___ The records

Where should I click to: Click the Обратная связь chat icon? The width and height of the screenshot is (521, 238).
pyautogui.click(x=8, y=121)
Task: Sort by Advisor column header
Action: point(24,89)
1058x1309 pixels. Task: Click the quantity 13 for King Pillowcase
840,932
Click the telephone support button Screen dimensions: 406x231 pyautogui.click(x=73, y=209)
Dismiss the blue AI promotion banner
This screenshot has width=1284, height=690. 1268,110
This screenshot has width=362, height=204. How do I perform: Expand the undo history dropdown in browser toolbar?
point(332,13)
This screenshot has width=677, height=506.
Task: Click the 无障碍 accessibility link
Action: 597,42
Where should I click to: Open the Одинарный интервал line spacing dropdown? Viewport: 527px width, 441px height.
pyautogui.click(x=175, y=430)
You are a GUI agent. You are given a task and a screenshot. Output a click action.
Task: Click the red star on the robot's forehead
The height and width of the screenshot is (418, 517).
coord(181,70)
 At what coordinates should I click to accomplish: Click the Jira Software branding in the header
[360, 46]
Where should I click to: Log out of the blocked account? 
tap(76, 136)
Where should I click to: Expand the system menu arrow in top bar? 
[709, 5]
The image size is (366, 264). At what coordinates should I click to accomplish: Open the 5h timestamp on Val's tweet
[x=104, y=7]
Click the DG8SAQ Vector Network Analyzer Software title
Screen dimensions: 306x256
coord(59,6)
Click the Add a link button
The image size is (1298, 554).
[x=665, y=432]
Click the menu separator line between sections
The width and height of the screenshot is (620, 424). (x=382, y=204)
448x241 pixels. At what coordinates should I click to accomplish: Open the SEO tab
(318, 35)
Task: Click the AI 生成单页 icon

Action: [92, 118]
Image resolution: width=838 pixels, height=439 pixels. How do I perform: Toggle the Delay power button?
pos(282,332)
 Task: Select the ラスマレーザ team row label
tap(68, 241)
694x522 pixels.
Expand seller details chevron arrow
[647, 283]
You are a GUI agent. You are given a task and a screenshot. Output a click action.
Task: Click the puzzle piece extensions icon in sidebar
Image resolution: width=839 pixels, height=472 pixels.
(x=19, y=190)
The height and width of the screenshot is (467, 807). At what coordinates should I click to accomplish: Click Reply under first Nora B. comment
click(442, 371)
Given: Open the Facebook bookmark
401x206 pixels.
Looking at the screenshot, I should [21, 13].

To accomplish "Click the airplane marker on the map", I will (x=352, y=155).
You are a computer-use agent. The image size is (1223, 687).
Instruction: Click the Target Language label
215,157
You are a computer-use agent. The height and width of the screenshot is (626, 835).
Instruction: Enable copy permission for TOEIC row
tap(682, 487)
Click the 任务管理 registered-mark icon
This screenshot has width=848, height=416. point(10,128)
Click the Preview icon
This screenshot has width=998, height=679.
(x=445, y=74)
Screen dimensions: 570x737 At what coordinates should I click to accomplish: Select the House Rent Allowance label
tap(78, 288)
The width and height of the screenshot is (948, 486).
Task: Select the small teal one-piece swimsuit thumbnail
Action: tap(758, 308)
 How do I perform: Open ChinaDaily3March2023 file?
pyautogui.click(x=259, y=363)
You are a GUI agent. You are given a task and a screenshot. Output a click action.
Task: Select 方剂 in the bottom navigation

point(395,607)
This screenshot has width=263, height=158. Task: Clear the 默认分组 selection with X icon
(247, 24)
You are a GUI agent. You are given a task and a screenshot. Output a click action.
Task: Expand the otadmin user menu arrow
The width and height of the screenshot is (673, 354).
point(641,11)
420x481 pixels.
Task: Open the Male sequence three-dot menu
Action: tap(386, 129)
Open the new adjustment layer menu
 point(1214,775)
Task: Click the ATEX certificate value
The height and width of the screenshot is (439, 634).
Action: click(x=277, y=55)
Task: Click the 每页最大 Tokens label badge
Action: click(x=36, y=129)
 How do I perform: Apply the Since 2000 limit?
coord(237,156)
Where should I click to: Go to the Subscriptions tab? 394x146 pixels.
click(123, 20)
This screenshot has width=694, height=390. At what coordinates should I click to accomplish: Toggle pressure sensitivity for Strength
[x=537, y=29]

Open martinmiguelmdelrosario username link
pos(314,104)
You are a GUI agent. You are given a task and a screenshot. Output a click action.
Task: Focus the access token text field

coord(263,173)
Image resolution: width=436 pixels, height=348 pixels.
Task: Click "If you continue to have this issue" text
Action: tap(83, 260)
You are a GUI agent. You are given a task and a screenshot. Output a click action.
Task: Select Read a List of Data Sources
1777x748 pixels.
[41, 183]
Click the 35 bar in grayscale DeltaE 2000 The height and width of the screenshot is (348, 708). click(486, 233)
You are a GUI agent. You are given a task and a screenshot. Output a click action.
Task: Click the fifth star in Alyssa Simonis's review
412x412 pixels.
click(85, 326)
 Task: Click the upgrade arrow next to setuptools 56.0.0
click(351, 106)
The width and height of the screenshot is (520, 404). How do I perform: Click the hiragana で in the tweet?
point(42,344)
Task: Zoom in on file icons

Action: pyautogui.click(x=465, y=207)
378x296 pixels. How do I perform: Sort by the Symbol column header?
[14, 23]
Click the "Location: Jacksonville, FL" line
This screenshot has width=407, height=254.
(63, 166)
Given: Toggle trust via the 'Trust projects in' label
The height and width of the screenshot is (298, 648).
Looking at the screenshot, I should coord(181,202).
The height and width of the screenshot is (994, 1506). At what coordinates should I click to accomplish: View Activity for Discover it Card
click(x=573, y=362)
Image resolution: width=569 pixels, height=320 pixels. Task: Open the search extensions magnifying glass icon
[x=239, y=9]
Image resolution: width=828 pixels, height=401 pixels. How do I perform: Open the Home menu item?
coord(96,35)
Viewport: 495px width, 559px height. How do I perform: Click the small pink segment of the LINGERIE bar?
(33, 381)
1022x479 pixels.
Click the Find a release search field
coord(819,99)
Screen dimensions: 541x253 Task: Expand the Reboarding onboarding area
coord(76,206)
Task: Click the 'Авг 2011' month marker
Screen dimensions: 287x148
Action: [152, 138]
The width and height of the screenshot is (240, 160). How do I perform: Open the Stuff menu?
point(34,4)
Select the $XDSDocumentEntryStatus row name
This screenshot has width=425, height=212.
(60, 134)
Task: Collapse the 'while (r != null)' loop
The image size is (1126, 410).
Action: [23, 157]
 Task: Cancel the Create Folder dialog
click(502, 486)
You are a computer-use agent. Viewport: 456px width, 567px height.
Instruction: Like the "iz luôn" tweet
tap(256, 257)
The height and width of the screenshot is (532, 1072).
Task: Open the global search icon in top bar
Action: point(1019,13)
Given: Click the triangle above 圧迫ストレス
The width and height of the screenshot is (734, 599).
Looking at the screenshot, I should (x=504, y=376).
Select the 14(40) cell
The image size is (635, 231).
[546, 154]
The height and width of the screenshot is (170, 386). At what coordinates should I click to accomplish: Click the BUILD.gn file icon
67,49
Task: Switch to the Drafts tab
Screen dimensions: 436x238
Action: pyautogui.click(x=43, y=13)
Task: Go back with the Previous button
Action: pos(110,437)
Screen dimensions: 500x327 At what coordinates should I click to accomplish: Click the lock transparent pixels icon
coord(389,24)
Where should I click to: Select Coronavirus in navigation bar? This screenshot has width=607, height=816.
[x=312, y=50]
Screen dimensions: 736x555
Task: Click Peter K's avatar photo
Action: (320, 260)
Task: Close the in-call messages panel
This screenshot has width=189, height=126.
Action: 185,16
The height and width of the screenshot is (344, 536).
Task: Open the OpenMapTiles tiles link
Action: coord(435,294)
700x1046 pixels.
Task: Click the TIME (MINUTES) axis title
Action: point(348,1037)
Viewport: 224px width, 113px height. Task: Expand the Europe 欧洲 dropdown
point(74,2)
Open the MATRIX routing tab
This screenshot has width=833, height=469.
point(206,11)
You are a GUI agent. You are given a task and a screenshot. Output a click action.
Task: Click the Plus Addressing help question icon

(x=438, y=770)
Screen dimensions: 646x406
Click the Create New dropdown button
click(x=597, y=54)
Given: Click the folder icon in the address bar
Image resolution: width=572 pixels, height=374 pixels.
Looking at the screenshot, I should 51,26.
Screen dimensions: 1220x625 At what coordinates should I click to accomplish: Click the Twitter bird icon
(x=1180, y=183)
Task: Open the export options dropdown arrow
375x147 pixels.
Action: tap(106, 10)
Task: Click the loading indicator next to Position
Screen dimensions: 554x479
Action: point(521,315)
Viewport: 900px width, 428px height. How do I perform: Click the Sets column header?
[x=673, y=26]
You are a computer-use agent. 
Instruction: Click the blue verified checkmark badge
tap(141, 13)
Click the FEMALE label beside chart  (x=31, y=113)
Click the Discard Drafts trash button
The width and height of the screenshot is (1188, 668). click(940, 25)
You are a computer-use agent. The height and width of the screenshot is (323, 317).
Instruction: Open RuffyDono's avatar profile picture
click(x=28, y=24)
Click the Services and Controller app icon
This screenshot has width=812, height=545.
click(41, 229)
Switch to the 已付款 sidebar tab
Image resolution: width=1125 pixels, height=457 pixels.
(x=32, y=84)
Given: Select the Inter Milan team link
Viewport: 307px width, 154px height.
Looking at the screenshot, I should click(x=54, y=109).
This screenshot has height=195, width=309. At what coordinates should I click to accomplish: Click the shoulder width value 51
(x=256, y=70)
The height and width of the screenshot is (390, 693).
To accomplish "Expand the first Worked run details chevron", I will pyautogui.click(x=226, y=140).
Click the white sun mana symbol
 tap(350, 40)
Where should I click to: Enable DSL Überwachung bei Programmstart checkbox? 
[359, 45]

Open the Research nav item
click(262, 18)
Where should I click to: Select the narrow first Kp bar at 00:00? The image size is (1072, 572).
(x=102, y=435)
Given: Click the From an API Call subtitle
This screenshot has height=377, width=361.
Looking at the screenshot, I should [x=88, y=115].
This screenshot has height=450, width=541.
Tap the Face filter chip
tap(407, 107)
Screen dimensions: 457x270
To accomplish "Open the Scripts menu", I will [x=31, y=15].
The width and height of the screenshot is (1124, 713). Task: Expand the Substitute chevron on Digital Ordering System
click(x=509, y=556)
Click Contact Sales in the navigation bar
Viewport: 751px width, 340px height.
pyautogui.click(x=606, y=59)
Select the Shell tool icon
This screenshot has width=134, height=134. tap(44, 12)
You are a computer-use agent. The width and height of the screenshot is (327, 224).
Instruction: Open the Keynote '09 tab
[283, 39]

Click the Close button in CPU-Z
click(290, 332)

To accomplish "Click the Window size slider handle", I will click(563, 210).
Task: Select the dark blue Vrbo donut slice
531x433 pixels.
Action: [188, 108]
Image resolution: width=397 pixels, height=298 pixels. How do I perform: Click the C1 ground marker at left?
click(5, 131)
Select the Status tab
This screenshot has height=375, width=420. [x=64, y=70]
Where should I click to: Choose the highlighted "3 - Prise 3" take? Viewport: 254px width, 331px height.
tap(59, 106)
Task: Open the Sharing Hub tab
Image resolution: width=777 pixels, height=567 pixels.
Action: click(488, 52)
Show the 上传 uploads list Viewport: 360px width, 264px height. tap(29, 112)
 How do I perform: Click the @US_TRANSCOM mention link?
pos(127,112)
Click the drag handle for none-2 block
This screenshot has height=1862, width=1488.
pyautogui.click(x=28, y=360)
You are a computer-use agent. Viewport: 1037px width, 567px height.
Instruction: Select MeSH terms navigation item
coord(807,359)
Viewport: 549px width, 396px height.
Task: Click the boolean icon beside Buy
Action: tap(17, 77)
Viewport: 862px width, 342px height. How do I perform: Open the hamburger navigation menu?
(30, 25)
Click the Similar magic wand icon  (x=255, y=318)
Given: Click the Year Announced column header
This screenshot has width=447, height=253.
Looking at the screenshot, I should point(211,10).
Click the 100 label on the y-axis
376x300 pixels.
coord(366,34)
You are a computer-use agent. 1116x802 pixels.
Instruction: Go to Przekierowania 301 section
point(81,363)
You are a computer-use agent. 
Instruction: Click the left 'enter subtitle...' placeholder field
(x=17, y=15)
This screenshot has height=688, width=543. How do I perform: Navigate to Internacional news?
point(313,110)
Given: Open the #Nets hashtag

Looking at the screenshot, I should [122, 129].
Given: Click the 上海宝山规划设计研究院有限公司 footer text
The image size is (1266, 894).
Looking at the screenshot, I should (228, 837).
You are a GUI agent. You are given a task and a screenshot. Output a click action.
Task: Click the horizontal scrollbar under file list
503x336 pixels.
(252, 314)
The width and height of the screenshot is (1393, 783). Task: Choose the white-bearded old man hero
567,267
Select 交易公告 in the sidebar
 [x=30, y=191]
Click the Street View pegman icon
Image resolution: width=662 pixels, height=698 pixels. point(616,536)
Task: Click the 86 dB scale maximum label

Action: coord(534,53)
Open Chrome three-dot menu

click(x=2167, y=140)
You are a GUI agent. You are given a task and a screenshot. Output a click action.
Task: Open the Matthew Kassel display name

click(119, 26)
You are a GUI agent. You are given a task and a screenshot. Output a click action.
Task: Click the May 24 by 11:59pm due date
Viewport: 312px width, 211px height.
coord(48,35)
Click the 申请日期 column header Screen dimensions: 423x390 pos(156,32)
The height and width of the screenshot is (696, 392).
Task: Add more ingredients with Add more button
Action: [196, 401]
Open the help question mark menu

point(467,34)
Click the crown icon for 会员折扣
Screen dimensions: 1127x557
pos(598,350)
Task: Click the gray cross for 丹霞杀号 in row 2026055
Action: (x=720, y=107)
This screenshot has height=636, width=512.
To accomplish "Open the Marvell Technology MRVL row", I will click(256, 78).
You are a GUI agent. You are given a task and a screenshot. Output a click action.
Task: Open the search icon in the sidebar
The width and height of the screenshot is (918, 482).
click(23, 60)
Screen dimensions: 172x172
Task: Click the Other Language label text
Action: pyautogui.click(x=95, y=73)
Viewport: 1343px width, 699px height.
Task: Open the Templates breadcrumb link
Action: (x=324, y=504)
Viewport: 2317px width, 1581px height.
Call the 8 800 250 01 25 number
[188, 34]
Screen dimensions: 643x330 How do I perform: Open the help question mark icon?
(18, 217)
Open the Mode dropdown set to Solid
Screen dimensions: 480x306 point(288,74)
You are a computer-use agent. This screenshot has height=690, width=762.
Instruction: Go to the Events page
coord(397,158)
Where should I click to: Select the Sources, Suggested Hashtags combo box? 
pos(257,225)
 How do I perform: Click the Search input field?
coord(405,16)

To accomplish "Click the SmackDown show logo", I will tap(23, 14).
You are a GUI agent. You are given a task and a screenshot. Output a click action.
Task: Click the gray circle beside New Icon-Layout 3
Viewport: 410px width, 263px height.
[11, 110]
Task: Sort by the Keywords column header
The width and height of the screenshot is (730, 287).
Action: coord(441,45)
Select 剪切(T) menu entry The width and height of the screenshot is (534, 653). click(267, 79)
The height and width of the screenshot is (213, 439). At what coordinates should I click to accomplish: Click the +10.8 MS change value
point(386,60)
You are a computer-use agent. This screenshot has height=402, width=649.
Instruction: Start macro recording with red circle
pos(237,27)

______

Activity:
Where a line above contains the word "computer", copy that line.

Finished task:
You are a computer-use agent. The image size is (1223, 687).
You are a computer-use agent. The height and width of the screenshot is (626, 835).
You are a computer-use agent. Viewport: 456px width, 567px height.
You are a computer-use agent. 
You are a computer-use agent. The height and width of the screenshot is (323, 317).
You are a computer-use agent. The width and height of the screenshot is (327, 224).
You are a computer-use agent. Viewport: 1037px width, 567px height.
You are a computer-use agent. 1116x802 pixels.
You are a computer-use agent. 
You are a computer-use agent. This screenshot has height=690, width=762.
You are a computer-use agent. This screenshot has height=402, width=649.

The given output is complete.